(Items in a dataset)
━━━━━━━━
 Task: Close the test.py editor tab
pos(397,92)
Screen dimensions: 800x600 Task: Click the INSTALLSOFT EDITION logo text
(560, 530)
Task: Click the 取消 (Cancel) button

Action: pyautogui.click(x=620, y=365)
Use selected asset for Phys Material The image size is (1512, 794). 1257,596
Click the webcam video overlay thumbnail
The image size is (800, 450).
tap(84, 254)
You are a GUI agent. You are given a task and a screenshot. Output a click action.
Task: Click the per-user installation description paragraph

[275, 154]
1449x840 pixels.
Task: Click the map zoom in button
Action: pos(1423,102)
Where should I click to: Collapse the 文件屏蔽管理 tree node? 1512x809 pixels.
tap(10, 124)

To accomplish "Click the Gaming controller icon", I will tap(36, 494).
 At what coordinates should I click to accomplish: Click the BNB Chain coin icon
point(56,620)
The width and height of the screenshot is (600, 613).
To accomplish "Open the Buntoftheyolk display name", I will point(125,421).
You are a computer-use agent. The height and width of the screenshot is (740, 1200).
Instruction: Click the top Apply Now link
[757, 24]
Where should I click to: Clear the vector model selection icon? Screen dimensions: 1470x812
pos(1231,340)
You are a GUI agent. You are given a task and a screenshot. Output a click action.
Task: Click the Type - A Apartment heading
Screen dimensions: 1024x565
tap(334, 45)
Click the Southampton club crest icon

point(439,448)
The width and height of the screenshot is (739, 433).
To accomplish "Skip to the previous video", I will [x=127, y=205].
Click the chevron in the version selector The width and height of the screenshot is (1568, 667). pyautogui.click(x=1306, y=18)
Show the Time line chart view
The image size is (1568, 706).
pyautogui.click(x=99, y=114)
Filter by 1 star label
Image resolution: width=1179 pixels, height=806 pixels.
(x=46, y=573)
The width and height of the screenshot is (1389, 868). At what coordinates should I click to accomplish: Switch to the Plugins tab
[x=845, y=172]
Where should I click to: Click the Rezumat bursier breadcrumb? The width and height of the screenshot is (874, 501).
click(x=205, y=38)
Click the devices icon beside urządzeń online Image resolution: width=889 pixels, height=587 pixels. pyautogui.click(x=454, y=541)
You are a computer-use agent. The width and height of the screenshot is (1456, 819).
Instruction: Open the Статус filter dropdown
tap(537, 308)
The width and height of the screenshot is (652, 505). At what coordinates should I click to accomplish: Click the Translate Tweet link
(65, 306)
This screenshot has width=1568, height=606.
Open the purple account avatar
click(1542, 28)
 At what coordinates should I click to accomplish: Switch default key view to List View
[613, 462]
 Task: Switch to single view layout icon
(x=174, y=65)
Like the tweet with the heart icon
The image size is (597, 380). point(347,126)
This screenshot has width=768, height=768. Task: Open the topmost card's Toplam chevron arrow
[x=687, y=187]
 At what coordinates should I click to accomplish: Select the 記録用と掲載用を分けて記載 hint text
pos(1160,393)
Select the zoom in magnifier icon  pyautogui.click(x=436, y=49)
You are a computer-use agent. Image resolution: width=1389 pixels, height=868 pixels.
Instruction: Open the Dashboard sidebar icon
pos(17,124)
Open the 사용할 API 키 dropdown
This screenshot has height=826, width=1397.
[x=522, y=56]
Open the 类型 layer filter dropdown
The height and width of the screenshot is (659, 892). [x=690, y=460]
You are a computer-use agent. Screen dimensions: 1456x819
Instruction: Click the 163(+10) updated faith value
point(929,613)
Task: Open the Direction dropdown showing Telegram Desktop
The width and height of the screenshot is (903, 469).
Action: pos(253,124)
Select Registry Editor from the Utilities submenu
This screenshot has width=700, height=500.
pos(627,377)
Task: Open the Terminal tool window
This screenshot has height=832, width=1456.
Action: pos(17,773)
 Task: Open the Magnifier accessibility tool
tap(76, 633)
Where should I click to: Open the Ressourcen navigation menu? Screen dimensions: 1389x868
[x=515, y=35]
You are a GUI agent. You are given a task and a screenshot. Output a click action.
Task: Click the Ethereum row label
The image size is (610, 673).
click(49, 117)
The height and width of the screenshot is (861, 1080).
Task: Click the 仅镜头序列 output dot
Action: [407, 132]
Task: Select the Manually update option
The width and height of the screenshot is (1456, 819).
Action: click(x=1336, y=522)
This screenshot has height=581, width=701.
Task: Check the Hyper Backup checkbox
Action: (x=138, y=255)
━━━━━━━━
▶ **WORK TO BE COMPLETED**: Please return the lines of the listing from the line with "You are a computer-use agent. Screen" up to and including the line with "tap(76, 633)", copied without any change.

▶ **ANSWER BELOW**:
You are a computer-use agent. Screen dimensions: 1456x819
Instruction: Click the 163(+10) updated faith value
point(929,613)
Task: Open the Direction dropdown showing Telegram Desktop
The width and height of the screenshot is (903, 469).
Action: pos(253,124)
Select Registry Editor from the Utilities submenu
This screenshot has width=700, height=500.
pos(627,377)
Task: Open the Terminal tool window
This screenshot has height=832, width=1456.
Action: pos(17,773)
 Task: Open the Magnifier accessibility tool
tap(76, 633)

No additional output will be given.